**Fragmento seleccionado**:
Fisahara 2022 - 4
Proyección en el Fisáhara 2022. Foto: Gonzalo Cases

Sáhara Occidental
Fisahara: 17 años rasgando el olvido

El Festival Internacional de Cine del Sahara Occidental se celebró un año más en los campamentos de refugiados saharauis. Cultura y política se abrazan en un evento marcado por la guerra y la alienación del gobierno español con la propuesta marroquí de autonomía.
6 nov 2022 06:00

A 1.475  kilómetros de Madrid, 1.464 kilómetros de Argel y 716 kilómetros de Rabat, hay un mundo a la espera. Sin montañas, ni mar, ni ríos, ni valles, ni bosques. En un terreno arenoso y árido, de unos 6.000 kilómetros cuadrados (el tamaño de Tarragona) donde unas 165.000 personas —según el Frente Polisario— se distribuyen en cinco wilayas. Tinduf, Smara, Dajla, Bojador y Auserd: campamentos de refugiados que llevan los nombres de localidades en el Sahara Occidental, la tierra de donde tuvieron que exiliarse hace ya casi medio siglo. 50 años son tres generaciones. Tres generaciones de gente que espera una independencia que ya llegó hace mucho tiempo al resto del continente.

Fisahara: Descolonicemos! Los carteles del Festival Internacional de Cine del Sahara Occidental asoman en el recinto donde se proyectarán las películas y se sucederán las muchas actividades que se celebran en este marco. Estamos en la wilaya de Auserd, sede del evento. Es 12 de octubre de 2022, mientras en la que sigue siendo potencia administradora del Sahara Occidental, España, se celebra el punto de partida del colonialismo patrio, el Sahara festeja su Día de la Unidad Nacional. Este año la fecha coincide con la inauguración de un festival que es un puente entre dos mundos: el de la lucha por la independencia saharaui, y el de la solidaridad de los pueblos del Estado español. Pero también ejerce como puente entre dos ámbitos: la política y el cine.

**Tareas**:
[A] Responde a estas preguntas sobre el texto del Fisahara:
(i) ¿A cuántos kilómetros de Rabat se encuentran los campamentos?
(ii) ¿En qué wilaya tiene su sede el festival?
(iii) ¿Qué festeja el Sahara el 12 de octubre de 2022?
[B] Vuelve a escribir el texto del Fisahara desde el fragmento que contiene "Fisahara 2022 - 4" y detente después de "marroquí de autonomía.", sustituyendo "campamentos de refugiados saharauis" por "asentamientos de refugiados saharauis".
[C] Prolonga el texto del Fisahara a partir de su última frase.

**Datos proporcionados**:
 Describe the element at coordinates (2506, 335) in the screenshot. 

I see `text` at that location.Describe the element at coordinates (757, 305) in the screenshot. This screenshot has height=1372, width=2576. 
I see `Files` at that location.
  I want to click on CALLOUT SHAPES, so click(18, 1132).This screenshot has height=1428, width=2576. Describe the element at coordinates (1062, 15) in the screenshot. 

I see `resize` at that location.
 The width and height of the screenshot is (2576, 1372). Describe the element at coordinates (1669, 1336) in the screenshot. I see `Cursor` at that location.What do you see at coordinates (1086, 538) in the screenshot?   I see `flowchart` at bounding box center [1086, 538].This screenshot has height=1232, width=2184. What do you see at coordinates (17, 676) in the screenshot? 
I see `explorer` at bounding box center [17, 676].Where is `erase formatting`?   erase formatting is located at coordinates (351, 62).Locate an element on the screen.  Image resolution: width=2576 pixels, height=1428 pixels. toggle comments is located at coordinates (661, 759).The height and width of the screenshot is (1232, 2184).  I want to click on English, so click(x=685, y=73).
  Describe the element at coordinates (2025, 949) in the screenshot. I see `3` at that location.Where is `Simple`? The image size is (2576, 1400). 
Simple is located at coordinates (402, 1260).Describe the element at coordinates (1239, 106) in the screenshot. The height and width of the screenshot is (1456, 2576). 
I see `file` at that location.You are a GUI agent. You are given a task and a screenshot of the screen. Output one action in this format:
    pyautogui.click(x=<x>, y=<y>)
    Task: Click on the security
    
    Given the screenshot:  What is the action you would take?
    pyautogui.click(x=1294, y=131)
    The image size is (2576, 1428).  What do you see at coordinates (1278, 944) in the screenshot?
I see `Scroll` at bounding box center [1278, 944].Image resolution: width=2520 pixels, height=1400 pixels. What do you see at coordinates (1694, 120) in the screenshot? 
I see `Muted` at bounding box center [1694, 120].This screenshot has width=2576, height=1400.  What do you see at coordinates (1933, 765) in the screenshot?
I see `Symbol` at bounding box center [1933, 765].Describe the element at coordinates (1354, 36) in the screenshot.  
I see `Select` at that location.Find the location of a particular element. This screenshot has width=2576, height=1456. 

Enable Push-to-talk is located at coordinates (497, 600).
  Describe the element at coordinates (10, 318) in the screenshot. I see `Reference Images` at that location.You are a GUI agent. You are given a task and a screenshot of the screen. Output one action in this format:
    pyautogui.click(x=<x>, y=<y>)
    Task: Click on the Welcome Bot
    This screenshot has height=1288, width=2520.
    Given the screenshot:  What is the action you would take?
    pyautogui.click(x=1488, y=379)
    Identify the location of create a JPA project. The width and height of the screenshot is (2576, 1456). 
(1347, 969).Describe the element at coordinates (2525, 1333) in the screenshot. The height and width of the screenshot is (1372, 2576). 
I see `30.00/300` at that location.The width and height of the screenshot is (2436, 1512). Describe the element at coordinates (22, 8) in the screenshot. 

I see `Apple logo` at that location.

**Respuestas por tarea**:
[A]
(i) A 716 kilómetros.
(ii) En la wilaya de Auserd.
(iii) Su Día de la Unidad Nacional.

[B]
Fisahara 2022 - 4
Proyección en el Fisáhara 2022. Foto: Gonzalo Cases

Sáhara Occidental
Fisahara: 17 años rasgando el olvido

El Festival Internacional de Cine del Sahara Occidental se celebró un año más en los asentamientos de refugiados saharauis. Cultura y política se abrazan en un evento marcado por la guerra y la alienación del gobierno español con la propuesta marroquí de autonomía.

[C]
“Estamos listos para volver a nuestra tierra, solo necesitamos conseguir la independencia”, dice en el acto de inauguración el Ministro de Cultura de la RASD, Gauz Mamuni

“Estamos listos para volver a nuestra tierra, solo necesitamos conseguir la independencia”, dice en el acto de inauguración el Ministro de Cultura de la RASD, Gauz Mamuni. La representación institucional es nutrida durante los cuatro días que dura el festival. En los discursos de las autoridades saharauis sobrevuela la sensación de hartazgo y el cansancio de la espera. Pero también lo inamovible de su apuesta. “En la naturaleza del pueblo saharaui está la libertad. No hay techo, mira el cielo, quiere moverse libre a todas partes”, continúa Mamuni. La guerra está presente como el consenso de la única herramienta con la que cuenta un pueblo harto de esperar, y al mismo tiempo, permanece extrañamente lejana, pocas noticias claras llegan desde el frente.

“Me avergüenza ser español, os hemos vuelto a fallar, como en el 75”, apunta Pepe Taboada, Presidente de Honor de CEAS-Sáhara. Su intervención evidencia algo que será una constante durante los cuatro días que dura el festival. El divorcio entre una población ligada al pueblo saharaui y las últimas decisiones del gobierno, con la carta de Pedro Sánchez apoyando la autonomía del Sahara dentro de Marruecos, como una traición que aún resuena. “El pueblo saharaui nos ha enseñado que no ganará todas sus batallas, pero que no se rendirá”, apostilla el histórico activista.

Si el cine se queda con las noches en el desierto, las mañanas son para los debates, en los que se apunta cómo descolonizar la cultura o el periodismo. Durante todo el día, en las jaimas que rodean el recinto, representantes de las Dairas, distritos en los que se divide el campamento, cantan, bailan, sirven el té. También acogen debates y ruedas de prensa y hasta la grabación de un programa de Carne Cruda. Cuando se va el sol, en las dos pantallas se exhiben películas que disputan la colonización de las voces y las narrativas y muestran historias propias desde la perspectiva de quienes las viven. Las mujeres y los niños se sientan en extensas alfombras dispuestas en el suelo, los chicos y los hombres se agolpan alrededor. Se ven móviles grabando las pantallas de cine donde aparece en muchos casos lo cercano, jaimas, y arena, escenas de una cotidianeidad atrapada en un desierto ajeno.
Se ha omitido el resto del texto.